SELECTED TEXT:
[BEGIN]

The rate of settlement growth slowed down in
the mid 19th century. The main areas of new
housing were Langley Terrace (later Crown
Street), Langleyfield, built in the 1850s; New
Town, off King Street, and St. Luke's Road,
Doseley, dating from the 1860s; (fn. 98) and along
Wellington Road, Horsehay, developed in the
1870s. (fn. 99) Stagnation followed when the iron and
coal industries declined in the 1870s and 1880s.
Except for two short terraces, Wilmot Road, Old
Park, and Myford Cottages, near Horsehay, both
built c. 1903, (fn. 1) there was hardly any new building
between 1880 and 1926. (fn. 2) Indeed the drop in
population led to the abandonment of some cottages and in 1891 over 18 per cent of the parish's
dwellings were unoccupied. The number of
houses in the parish fell from 2,255 in 1871 to
1,859 in 1891. (fn. 3) The most notable building dating
from the late 19th-century depression was Horsehay Cottage, the home of H. C. Simpson, managing partner of the Horsehay Co., who enlarged an
existing cottage into a large villa c. 1896; (fn. 4) a
handsome coach house and stable block south of
the Cottage was added in the early 20th century.

[END]

Pointing data for text and elements
[BEGIN]

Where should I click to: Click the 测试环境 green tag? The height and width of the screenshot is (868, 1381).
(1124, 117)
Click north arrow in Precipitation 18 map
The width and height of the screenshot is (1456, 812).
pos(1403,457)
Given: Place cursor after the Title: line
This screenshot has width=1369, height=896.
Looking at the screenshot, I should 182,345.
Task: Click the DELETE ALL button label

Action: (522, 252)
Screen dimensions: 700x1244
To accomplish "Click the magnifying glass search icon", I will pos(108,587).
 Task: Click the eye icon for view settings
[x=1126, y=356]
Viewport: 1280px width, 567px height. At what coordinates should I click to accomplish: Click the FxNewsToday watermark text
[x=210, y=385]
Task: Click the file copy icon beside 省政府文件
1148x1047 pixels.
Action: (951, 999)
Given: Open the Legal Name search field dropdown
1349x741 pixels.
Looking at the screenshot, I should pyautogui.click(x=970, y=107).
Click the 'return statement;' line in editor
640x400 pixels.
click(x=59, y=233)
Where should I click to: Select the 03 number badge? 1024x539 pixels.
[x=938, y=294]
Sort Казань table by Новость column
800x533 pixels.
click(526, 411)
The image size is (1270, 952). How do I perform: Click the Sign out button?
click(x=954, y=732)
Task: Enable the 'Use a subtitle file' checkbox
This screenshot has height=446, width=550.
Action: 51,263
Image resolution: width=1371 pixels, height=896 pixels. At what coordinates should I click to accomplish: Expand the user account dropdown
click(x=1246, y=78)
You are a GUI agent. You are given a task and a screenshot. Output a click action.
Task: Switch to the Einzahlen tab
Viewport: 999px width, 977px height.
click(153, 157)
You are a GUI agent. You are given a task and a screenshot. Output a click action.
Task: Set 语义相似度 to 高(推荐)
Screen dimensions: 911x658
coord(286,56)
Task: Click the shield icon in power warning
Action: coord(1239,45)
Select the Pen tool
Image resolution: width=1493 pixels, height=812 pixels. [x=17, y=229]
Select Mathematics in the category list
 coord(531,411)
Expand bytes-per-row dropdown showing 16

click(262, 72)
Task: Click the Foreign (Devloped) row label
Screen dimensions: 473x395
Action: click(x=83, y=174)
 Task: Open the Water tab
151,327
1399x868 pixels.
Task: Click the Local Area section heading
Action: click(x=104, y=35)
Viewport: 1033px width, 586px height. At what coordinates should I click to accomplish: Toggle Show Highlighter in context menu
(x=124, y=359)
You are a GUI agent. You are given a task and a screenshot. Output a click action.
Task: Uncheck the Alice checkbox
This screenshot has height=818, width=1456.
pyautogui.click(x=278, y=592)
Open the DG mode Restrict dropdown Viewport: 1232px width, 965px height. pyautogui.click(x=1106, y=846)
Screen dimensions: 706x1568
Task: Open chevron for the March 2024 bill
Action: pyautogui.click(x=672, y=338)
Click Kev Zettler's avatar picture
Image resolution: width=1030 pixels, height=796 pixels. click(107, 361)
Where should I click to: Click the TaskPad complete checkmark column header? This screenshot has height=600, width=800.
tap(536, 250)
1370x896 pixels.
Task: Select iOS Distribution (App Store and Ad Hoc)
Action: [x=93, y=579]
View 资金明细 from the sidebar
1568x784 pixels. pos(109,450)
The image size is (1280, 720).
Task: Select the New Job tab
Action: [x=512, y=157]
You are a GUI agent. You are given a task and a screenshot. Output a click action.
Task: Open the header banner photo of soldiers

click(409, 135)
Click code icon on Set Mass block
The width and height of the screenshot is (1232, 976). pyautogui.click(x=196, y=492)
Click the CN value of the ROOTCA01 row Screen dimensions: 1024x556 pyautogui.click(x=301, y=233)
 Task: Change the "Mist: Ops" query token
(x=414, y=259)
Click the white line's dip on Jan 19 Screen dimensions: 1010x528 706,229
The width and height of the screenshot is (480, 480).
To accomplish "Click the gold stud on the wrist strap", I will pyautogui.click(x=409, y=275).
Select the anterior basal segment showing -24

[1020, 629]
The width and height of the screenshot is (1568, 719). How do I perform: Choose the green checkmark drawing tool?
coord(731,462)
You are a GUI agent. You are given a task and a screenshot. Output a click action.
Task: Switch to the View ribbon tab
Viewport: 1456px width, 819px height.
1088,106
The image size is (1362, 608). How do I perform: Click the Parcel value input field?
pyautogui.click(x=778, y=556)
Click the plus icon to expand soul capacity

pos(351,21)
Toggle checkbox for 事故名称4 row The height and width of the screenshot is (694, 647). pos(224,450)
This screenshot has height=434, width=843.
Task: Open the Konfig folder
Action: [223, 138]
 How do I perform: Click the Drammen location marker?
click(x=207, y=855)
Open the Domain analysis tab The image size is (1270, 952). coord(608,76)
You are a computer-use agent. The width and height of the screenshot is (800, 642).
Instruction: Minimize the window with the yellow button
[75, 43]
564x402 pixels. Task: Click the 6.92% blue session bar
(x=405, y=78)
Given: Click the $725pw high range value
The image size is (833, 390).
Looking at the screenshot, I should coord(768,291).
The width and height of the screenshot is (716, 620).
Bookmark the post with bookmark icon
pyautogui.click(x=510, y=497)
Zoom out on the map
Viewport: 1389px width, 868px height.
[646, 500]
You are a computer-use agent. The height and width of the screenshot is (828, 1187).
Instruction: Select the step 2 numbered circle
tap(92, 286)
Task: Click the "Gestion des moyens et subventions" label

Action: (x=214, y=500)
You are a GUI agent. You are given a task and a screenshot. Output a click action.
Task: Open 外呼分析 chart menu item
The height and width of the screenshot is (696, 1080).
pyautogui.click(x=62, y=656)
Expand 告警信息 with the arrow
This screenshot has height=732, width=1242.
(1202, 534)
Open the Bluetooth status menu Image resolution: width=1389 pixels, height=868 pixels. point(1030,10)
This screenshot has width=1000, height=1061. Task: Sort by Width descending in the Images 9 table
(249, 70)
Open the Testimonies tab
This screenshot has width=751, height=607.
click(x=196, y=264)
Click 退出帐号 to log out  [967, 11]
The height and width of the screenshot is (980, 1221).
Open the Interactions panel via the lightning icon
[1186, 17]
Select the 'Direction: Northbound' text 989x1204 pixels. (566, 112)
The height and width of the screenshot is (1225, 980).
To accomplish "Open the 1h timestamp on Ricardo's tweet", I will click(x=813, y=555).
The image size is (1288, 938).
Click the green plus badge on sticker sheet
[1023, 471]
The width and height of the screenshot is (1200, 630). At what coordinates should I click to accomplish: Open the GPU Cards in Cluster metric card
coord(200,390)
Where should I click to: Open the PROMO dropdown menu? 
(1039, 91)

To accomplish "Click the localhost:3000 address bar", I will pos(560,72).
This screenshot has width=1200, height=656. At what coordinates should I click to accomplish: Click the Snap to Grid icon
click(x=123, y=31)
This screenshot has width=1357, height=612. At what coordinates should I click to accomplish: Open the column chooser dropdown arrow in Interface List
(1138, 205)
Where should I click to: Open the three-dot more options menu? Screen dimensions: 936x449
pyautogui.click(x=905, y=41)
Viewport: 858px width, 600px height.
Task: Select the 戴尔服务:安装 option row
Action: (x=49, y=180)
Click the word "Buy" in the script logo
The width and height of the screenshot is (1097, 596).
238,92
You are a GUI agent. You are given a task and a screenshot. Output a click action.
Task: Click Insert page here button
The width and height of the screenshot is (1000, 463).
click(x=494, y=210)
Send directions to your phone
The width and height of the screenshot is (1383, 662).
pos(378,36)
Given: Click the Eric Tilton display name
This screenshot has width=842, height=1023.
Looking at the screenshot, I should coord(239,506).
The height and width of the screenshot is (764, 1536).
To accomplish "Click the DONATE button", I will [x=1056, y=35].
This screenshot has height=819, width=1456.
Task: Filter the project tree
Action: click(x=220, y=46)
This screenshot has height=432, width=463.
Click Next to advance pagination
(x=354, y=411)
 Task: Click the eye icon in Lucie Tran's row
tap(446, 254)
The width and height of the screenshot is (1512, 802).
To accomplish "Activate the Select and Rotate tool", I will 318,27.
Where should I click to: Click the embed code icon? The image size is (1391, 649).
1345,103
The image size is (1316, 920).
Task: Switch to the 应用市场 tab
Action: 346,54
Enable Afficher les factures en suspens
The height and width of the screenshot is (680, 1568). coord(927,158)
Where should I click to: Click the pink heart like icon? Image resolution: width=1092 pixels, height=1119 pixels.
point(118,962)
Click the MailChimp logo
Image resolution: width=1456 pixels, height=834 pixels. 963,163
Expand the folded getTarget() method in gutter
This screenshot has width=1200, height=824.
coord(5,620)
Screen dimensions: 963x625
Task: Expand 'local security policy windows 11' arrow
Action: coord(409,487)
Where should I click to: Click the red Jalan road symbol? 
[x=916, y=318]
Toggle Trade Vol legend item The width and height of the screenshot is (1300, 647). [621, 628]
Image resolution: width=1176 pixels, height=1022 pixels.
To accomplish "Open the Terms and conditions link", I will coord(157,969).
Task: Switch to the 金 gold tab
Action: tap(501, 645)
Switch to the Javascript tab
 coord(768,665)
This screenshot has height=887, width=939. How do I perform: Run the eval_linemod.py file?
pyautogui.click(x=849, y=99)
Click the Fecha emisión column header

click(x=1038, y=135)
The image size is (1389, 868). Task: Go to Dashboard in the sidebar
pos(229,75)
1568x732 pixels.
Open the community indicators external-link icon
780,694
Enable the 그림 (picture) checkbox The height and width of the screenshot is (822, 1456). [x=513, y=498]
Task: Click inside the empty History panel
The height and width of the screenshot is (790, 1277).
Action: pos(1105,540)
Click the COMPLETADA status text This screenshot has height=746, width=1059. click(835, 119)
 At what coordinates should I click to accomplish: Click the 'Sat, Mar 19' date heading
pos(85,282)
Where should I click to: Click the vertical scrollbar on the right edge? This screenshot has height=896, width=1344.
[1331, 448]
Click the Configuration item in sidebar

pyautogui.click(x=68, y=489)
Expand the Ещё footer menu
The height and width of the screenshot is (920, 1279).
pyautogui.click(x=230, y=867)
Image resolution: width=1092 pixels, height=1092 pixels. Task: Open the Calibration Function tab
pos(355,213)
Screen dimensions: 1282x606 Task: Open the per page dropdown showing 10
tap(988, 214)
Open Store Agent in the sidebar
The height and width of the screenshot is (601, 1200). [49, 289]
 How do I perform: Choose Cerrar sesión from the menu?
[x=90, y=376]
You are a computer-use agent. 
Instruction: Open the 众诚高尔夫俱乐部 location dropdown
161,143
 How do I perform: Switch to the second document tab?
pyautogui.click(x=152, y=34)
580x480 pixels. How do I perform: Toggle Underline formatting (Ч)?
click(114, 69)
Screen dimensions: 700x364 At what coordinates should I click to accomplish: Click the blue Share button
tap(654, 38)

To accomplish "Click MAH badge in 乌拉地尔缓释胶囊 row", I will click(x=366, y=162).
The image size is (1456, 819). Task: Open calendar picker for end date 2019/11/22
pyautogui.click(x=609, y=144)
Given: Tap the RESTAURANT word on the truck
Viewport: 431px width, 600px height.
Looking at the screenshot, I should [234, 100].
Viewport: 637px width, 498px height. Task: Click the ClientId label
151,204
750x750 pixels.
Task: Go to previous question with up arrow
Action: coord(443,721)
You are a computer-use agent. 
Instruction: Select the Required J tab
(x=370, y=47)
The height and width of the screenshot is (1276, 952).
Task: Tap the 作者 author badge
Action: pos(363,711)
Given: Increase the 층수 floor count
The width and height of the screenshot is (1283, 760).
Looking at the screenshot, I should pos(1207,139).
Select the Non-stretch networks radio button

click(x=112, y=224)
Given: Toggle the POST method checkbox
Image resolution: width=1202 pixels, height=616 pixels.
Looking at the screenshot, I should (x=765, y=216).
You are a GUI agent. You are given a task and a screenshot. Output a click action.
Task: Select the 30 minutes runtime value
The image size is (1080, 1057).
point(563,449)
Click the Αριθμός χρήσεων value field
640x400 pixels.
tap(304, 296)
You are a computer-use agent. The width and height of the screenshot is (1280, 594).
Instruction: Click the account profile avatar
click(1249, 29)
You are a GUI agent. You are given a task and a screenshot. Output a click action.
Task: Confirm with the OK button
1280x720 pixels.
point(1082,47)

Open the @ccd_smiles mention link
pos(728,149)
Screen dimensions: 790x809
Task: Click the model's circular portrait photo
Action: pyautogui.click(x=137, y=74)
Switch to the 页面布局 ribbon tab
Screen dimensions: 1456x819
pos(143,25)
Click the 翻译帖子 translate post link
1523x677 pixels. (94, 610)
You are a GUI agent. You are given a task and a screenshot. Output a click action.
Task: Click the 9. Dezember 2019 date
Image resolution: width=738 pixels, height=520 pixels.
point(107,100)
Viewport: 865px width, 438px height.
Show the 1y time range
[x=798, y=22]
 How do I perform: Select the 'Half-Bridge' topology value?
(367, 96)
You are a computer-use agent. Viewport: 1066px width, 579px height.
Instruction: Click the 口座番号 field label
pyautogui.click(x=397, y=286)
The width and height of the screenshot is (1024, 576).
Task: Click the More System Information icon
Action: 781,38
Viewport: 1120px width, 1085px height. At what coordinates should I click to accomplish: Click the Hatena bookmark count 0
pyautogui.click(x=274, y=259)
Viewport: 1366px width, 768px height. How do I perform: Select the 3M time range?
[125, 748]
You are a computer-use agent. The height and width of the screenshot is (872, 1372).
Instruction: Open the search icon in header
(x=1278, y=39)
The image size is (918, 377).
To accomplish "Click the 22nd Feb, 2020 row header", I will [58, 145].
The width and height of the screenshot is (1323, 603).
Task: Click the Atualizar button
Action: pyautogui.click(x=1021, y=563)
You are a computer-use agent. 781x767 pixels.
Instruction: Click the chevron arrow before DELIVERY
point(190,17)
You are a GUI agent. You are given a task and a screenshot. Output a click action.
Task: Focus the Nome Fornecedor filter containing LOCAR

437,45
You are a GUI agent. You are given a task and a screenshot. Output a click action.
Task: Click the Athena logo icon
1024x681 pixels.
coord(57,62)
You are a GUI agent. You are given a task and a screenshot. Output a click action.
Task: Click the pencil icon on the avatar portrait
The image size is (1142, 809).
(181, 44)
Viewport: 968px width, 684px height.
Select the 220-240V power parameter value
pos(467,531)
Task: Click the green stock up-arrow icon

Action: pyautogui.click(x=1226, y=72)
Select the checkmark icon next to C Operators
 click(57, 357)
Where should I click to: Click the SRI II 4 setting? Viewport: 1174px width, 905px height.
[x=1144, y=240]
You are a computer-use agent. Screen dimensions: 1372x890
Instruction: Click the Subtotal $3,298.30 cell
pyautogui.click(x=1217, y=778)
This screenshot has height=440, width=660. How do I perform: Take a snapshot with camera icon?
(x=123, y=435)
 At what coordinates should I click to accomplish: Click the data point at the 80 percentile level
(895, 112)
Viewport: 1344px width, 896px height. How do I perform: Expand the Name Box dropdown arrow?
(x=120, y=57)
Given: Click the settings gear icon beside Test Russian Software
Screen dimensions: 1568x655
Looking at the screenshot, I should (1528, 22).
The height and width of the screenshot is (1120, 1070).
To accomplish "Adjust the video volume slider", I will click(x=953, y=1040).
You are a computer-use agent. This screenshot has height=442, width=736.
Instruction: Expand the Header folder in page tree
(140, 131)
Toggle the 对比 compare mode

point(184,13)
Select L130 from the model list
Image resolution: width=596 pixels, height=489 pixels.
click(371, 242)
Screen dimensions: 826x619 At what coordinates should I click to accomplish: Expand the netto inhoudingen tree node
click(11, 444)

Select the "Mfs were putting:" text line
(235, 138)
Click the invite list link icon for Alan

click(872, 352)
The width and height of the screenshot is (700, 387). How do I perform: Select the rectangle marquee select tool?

[END]

REQUIREMENTS: From the settlement history text above, list every main area of new housing it names from the mid 19th century, with the location given for each.

REPLY:
- Langley Terrace (later Crown Street), Langleyfield
- New Town, off King Street
- St. Luke's Road, Doseley
- Wellington Road, Horsehay